(EFE).- Doce años después de que fuera masacrado por los paramilitares el caserío colombiano de La Gabarra, en la región del Catatumbo y fronteriza con Venezuela, los supervivientes trabajan por la reconciliación en medio del acoso guerrillero.
La comunidad organizada en juntas vecinales se ha propuesto hacer de este enclave, en el norteño departamento de Norte de Santander, un lugar próspero para los que resistieron a la violencia y los desplazados que empiezan a regresar.
Ese es el espíritu reinante durante la sexta edición del Festival por la Vida, que se celebra hasta el domingo en La Gabarra y que en esta ocasión ha sumado a las actividades simbólicas y lúdicas la convocatoria de audiencias abiertas a las víctimas para que los exparamilitares respondan por el paradero de sus seres queridos.
El “paro armado” decretado primero por el Ejército de Liberación Nacional (ELN) y con el que amenazaron después las Farc alcanzaron a enturbiar la cita, pues impidieron la asistencia de algunos funcionarios y ocasionaron cortes de luz que obligaron a retrasar el inicio de las audiencias.
Aún así, las versiones libres (declaraciones de paramilitares) siguieron en pie, porque, según dijo a Efe el presidente de la Asociación de Juntas Comunales de La Gabarra, Henry Pérez Ramírez, eran el evento más importante del festival, al permitir que “mucha gente pueda saber la verdad” y aclarar sus procesos.
Aquello llevó hasta allí a las Fuerzas Armadas Revolucionarias de Colombia (Farc) y luego a las Autodefensas Unidas de Colombia (AUC, ultraderecha armada).
En mayo de 1999, los paramilitares de las AUC se hicieron dueños de este poblado de la región del Catatumbo, llamada así por el río que la baña, y rica en petróleo y recursos minerales.
Ocuparon las veredas, las casas del casco urbano y sembraron la zona de desapariciones, desplazamiento y despojo de bienes, en medio de al menos tres masacres colectivas que dejaron, según los campesinos, cerca de 5.000 muertos.

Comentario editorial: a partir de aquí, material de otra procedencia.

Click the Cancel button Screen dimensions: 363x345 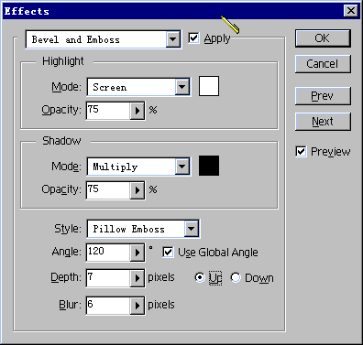[323, 64]
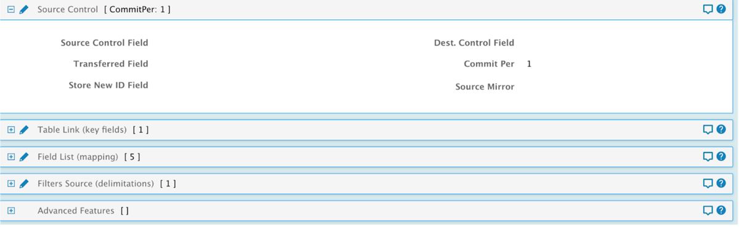Edit Source Control with pencil icon
The width and height of the screenshot is (739, 232).
point(24,10)
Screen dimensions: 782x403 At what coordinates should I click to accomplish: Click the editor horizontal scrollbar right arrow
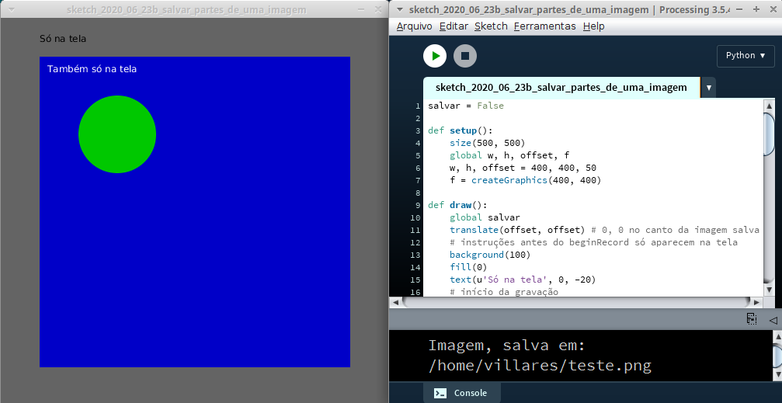[x=757, y=301]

Pero las muertes documentadas oficialmente por esos hechos no llegan a 200.
“Hay muchos casos, y uno no aspira a que todos queden claros, porque éste es un proceso que tiene una incursión de violencia durante casi cuatro años que no se va a aclarar de un momento a otro (…) y que tampoco los excomandantes van a decir todo”, manifestó Pérez.

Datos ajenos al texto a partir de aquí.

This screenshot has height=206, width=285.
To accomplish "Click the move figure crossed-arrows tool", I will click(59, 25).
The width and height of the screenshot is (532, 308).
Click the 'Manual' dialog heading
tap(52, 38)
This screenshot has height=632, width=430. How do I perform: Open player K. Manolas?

Adicionalmente hay un sinfín de denuncias que nunca se presentaron o bien no se tramitaron correctamente, como el caso de una campesina que no quiso ser identificada después de haber puesto en riesgo su vida cuando buscaba a su hijo desaparecido desde entonces.
“A veces pregunto, ¿será que el hijo me va a quedar impune de lo que pasó y fuera de lo que a mí me hicieron?”, cuestionó esta mujer en una entrevista con Efe, al reconocer que el mayor alivio a su dolor estaría ligado a que “sea realidad que al menos el cuerpo aparezca”.

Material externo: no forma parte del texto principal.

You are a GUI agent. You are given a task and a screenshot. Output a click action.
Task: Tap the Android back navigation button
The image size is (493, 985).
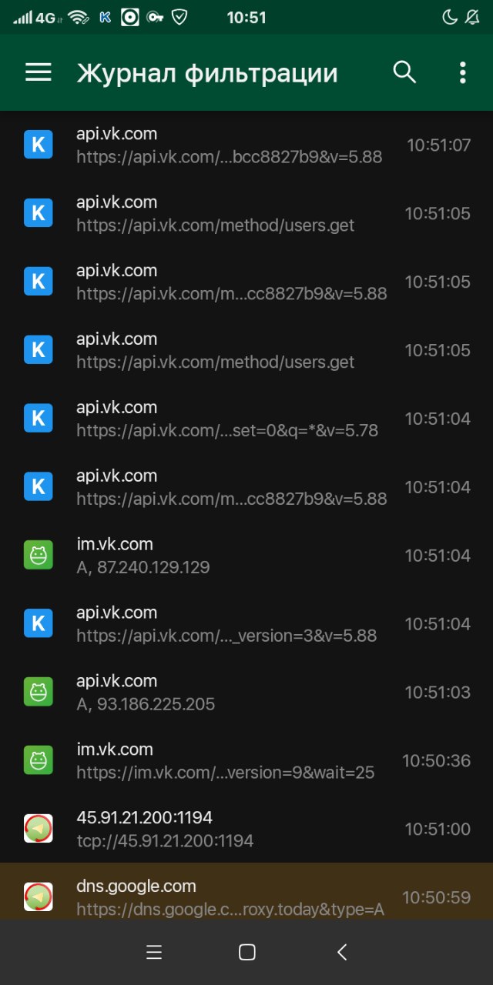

Para otros, como el líder de la junta del barrio de Villa Esperanza, Ramón Pérez, conocer los pormenores del supuesto asesinato de dos de sus hermanos y un cuñado por los paramilitares es un derecho, pero no sería suficiente para sanar su dolor: “No, no lo podré sacar, hasta que me muera así”, admitió conmovido.
Asimismo permanecen en pie viviendas sobre el río desde las que, según los supervivientes, cuerpos sin vida se arrojaban y teñían de sangre el Catatumbo.
A pesar de ello, los campesinos celebran el logro de tener agua, electricidad y televisión por cable, y sueñan con aplanar algún día el farragoso camino de trocha que lleva a La Gabarra y que esperan favorezca al comercio, conduciéndoles así a la reconciliación con su pasado.